Alacrity aside, Wayside offers fast-food. The nuances of Lemon Grass’ Mai Pham’s Shaking Beef or Monk’s Curry aren’t present. Wayside is straightforward without adornment. A number of Vietnamese restaurants offer more varied plates of garnishes to pop into the pho. Cabbage and spearmint are often added to the mix. Culantro, or ngo gai, a cousin of cilantro, is in the pantheon. Not here. Just the basics, thanks.
For example, the Wayside All the Way is a bun—vermicelli—dish of shrimp, egg roll and, in this case, pork. The egg roll is undistinguished as are the two forlorn, on-the-smaller-side grilled shrimp atop the mound of cool noodles. The thin slices of pork are joined and appear to come in sheets that can be grilled in one large piece and then be torn into smaller rectangles. However, the pork has a rich, sweet, almost caramel flavor; the tiny red chili bits boost the heat; and pouring the remainder of the dipping sauce over the top makes for a swell $7.50 lunch.

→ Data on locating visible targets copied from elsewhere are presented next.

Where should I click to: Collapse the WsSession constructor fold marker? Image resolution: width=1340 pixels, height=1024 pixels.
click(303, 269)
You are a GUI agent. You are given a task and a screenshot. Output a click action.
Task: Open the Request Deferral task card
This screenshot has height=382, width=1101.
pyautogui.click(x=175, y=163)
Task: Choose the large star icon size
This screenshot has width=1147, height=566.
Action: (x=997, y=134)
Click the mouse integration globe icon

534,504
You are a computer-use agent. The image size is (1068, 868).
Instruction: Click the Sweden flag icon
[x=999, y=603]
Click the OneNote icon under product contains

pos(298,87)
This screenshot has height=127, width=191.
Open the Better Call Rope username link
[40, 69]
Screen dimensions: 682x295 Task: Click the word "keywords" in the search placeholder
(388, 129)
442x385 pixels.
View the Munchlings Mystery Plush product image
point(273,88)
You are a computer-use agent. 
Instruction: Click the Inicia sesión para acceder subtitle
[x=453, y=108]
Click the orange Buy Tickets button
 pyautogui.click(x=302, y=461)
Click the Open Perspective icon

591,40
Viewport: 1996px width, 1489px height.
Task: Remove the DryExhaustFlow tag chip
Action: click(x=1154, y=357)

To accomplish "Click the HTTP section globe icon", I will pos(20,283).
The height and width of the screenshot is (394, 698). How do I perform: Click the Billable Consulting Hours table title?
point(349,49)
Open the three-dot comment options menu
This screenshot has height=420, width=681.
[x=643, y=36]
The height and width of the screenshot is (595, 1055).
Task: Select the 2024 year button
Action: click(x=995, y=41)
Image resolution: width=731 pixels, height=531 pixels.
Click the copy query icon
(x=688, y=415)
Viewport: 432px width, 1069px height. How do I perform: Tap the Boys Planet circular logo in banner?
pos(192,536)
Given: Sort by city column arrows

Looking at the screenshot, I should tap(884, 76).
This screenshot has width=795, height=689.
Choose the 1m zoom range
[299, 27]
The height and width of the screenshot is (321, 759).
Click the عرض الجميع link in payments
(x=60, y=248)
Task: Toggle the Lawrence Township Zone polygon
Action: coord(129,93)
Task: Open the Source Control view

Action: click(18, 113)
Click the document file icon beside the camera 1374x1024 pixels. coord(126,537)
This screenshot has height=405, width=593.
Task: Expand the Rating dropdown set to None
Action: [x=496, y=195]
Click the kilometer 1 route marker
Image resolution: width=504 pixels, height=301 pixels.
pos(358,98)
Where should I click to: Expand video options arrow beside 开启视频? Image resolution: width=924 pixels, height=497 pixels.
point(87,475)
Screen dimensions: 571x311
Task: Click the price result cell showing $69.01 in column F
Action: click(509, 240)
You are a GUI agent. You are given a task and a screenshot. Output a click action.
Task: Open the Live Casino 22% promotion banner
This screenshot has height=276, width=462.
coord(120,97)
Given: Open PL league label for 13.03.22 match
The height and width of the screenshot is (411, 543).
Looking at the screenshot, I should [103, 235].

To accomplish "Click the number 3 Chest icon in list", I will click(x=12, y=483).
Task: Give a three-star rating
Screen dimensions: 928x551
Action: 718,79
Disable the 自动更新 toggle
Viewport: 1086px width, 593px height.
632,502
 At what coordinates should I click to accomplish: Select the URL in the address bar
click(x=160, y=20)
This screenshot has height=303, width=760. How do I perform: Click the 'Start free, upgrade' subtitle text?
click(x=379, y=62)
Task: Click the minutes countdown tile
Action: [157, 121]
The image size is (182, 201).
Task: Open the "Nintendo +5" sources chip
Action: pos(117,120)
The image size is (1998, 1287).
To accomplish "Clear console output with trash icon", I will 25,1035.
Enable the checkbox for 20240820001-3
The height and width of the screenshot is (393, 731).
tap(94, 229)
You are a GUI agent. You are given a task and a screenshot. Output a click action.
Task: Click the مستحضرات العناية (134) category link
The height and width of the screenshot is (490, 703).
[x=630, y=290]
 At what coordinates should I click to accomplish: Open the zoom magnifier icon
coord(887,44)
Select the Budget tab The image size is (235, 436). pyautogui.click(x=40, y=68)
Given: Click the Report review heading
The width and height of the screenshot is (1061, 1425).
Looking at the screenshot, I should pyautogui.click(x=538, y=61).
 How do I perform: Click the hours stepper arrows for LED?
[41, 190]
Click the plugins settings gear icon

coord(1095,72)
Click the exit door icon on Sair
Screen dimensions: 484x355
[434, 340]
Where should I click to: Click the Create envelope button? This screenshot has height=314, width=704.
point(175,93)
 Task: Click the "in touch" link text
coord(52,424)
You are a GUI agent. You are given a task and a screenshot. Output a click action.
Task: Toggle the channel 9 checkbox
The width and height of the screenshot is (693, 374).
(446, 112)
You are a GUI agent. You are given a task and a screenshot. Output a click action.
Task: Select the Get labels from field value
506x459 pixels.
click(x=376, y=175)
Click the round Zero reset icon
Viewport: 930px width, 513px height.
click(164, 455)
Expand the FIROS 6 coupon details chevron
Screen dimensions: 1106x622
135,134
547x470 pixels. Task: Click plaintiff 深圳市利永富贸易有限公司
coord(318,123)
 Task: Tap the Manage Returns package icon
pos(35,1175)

The stir-fried com thit xao xa ot—rice with lemongrass beef or chicken—has a stealthy spice that leaves lips tingling without eyes watering.
Depending on the waitress, the food may come swiftly, but not always the check. And for a place with myriad entrees, it’s odd the drink options are fairly limited. There’s the inevitable avocado shake but no lemonade with soda, fresh-squeezed or otherwise, a Vietnamese stalwart. Probably just part of the fast-food thing.